From the line containing "Click the AWS logo home icon" through the last line of the entries below, repeat each line word for word and leave out the rest.

:: Provided data

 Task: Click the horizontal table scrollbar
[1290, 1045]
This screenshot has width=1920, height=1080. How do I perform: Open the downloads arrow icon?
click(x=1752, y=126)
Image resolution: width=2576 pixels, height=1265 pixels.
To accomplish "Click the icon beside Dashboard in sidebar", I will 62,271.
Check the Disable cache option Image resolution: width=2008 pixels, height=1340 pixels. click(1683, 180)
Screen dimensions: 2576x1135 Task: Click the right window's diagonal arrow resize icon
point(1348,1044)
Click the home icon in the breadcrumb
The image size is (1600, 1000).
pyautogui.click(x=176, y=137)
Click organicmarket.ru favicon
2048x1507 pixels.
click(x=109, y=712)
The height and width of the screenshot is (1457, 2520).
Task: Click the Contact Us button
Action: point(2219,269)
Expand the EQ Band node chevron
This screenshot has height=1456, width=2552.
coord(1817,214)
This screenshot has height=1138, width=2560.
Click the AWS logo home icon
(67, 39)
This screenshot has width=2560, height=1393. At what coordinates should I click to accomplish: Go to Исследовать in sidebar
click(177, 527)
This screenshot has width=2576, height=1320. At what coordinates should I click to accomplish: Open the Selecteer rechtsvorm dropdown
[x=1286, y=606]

::::

#### Written answer
Click the AWS logo home icon
(67, 39)
This screenshot has width=2560, height=1393. At what coordinates should I click to accomplish: Go to Исследовать in sidebar
click(177, 527)
This screenshot has width=2576, height=1320. At what coordinates should I click to accomplish: Open the Selecteer rechtsvorm dropdown
[x=1286, y=606]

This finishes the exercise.